Bila lahan food estate di lahan eks-proyek pengembangan lahan gambut (PLG) satu juta hektar di Kalimantan Tengah dibuka kembali, maka 64% luas wilayah atau sekitar 883.000 hektar area fungsi ekosistem gambut (FEG) lindung terancam.

“Mengubah fungsi lahan gambut jadi food estate biasa disertai tindakan tata kelola air melalui persiapan kanal-kanal untuk mengalirkan air di dalam gambut,” katanya.

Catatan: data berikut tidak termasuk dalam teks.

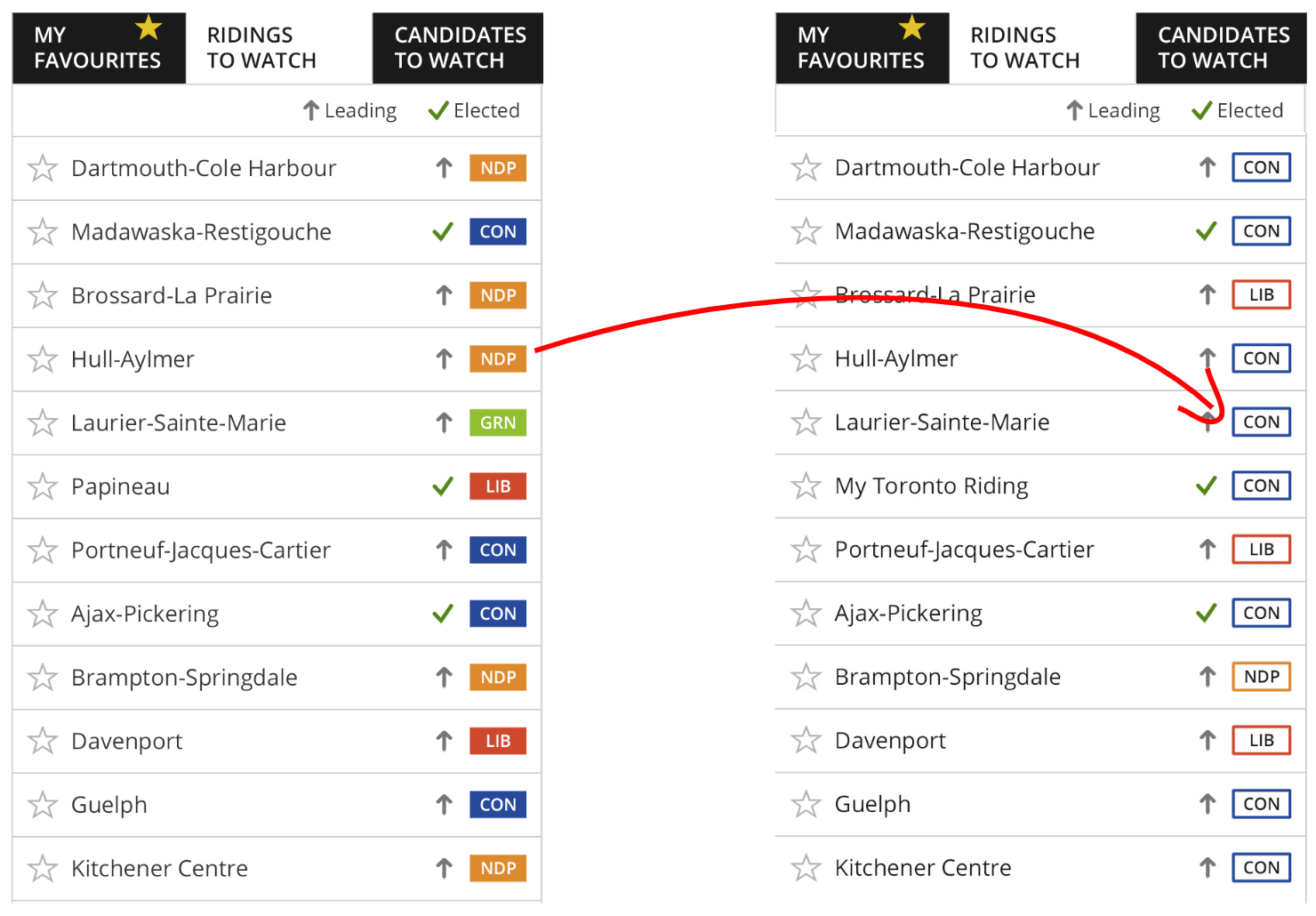
Task: Click the leading arrow beside left Hull-Aylmer
Action: coord(445,359)
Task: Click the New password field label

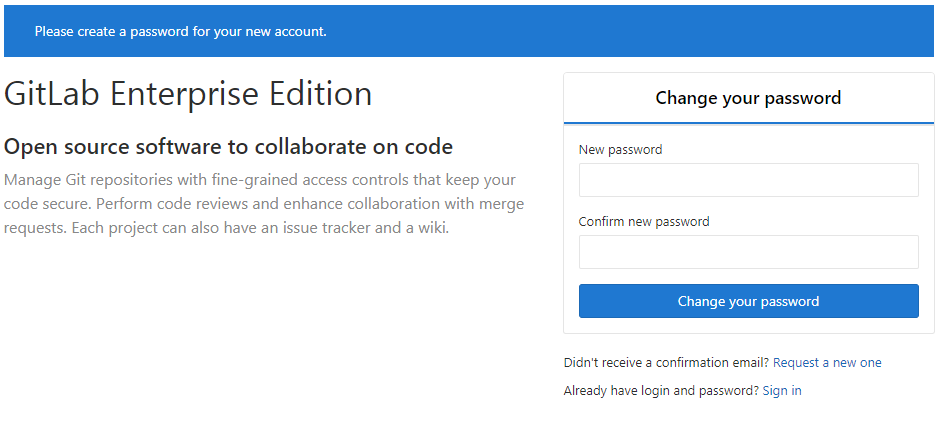Action: tap(620, 149)
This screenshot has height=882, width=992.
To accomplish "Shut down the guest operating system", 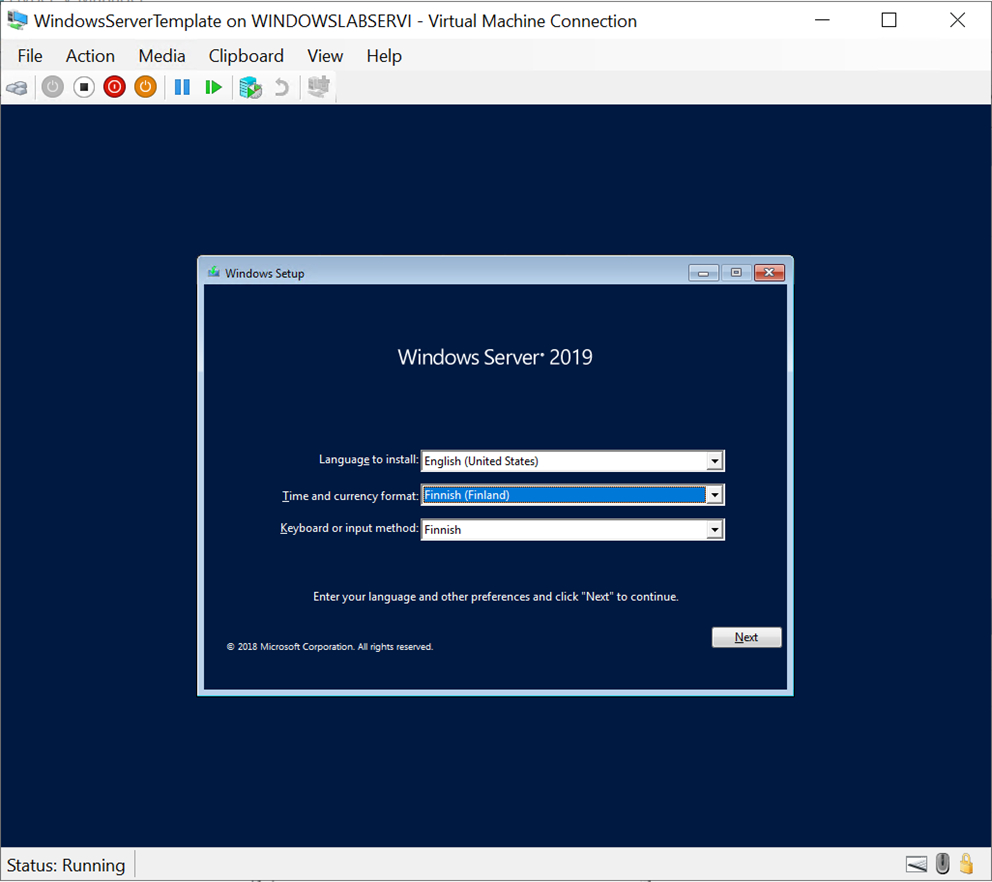I will click(114, 87).
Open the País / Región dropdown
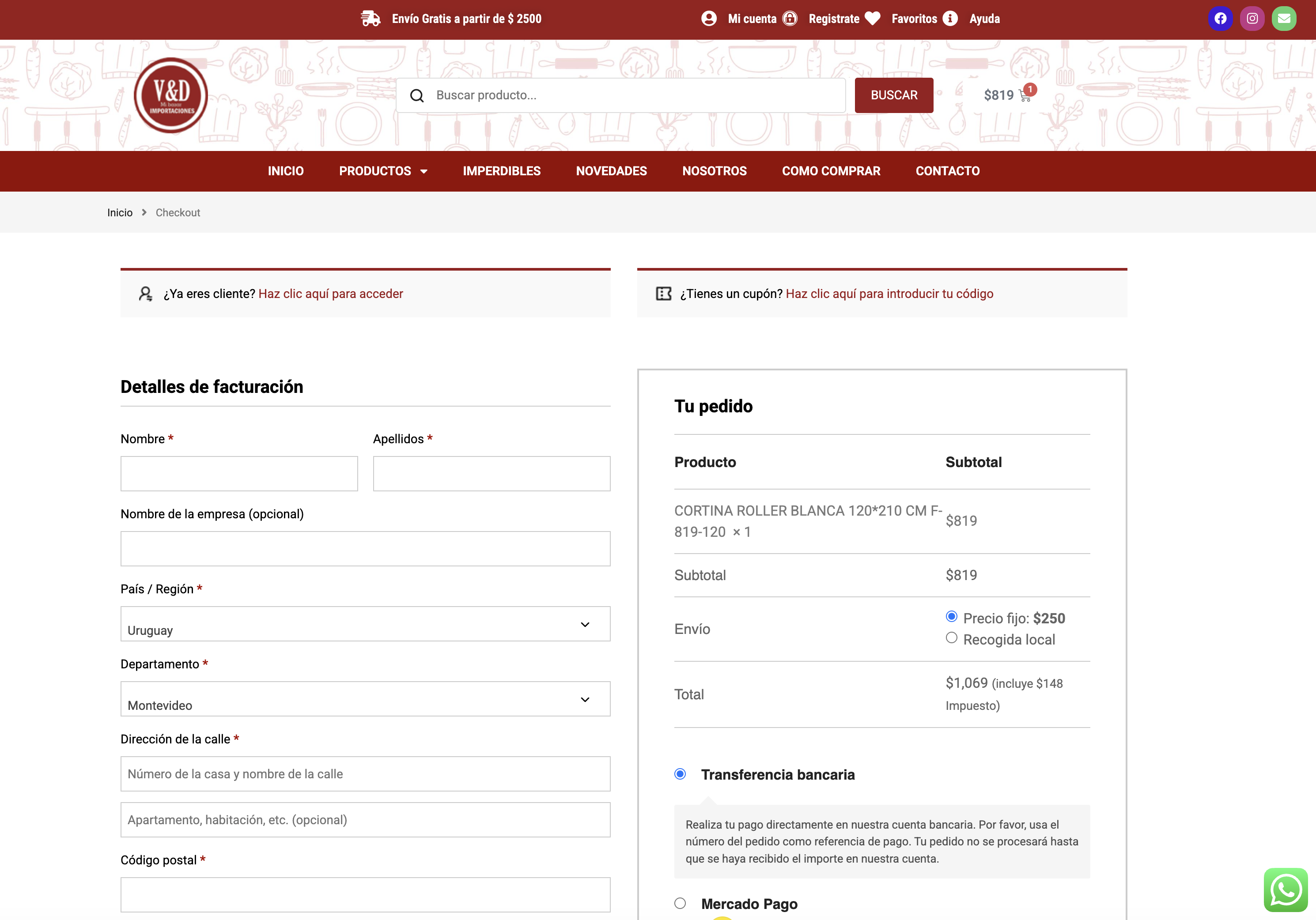This screenshot has width=1316, height=920. pyautogui.click(x=365, y=624)
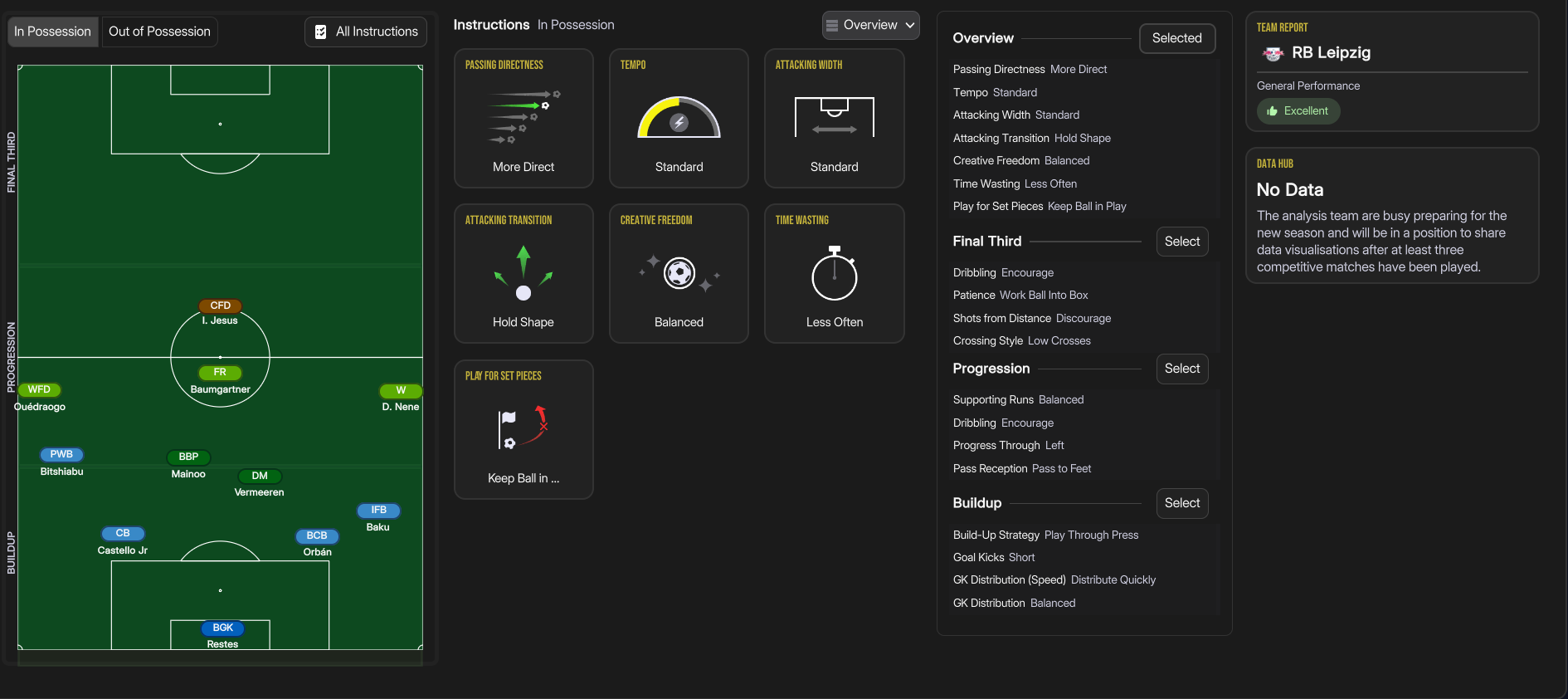Open the Attacking Width goal icon
This screenshot has width=1568, height=699.
click(x=834, y=117)
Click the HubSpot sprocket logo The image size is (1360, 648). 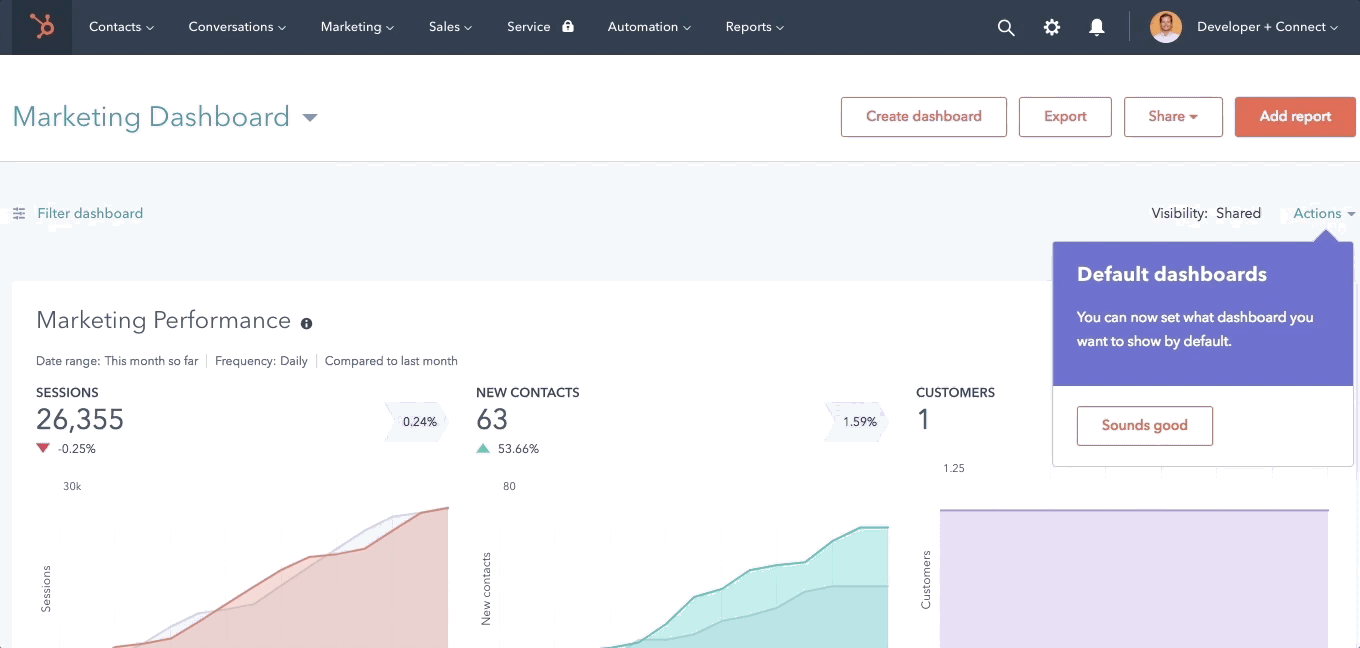(x=42, y=27)
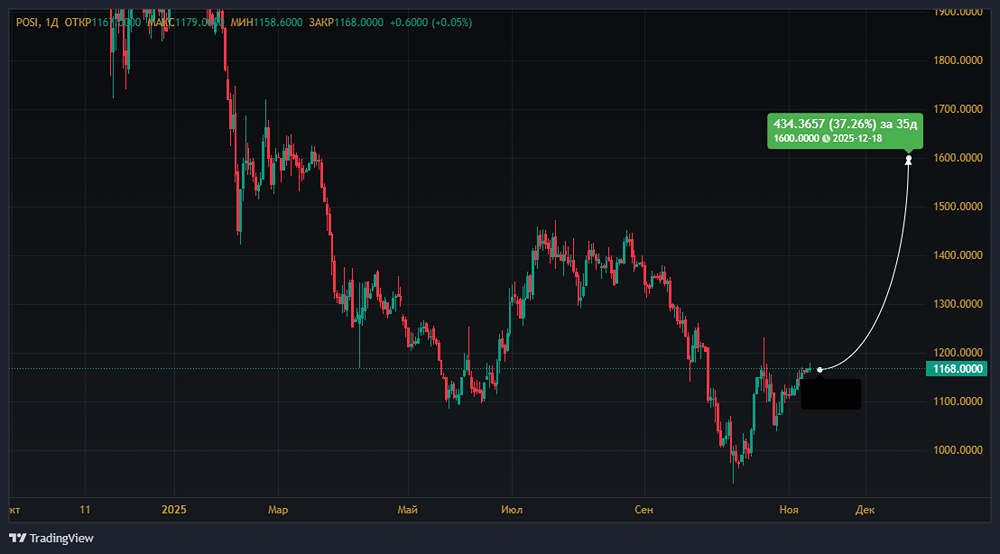Click the 2025 label on time axis
This screenshot has height=554, width=1000.
(x=174, y=510)
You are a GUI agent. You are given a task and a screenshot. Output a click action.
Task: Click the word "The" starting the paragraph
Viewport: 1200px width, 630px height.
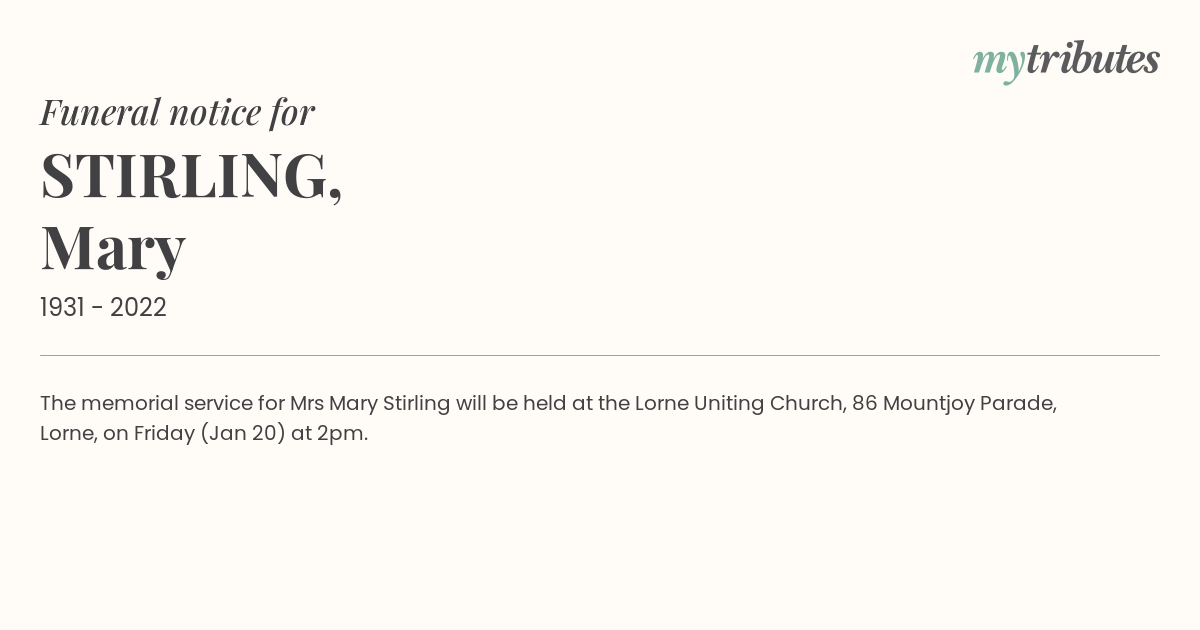(x=58, y=404)
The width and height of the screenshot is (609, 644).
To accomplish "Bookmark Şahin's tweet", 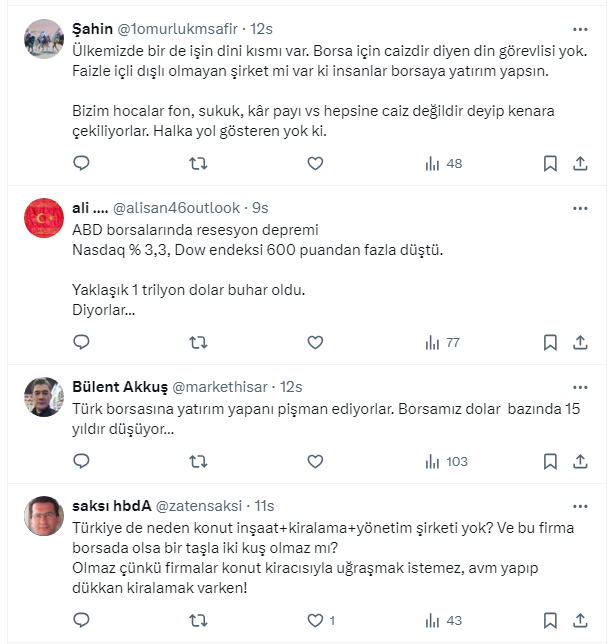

Selain perlu usaha dan biaya begitu besar, hal itu juga akan membuat gambut kering dan rawan terbakar hingga mengeluarkan karbon serta rentan mengekspos sedimen pirit yang membuat tanah tercemar. Pirit yang terekspos, katanya,  akan membuat tanah sangat masam atau ph<3,5 hingga sulit ditanami.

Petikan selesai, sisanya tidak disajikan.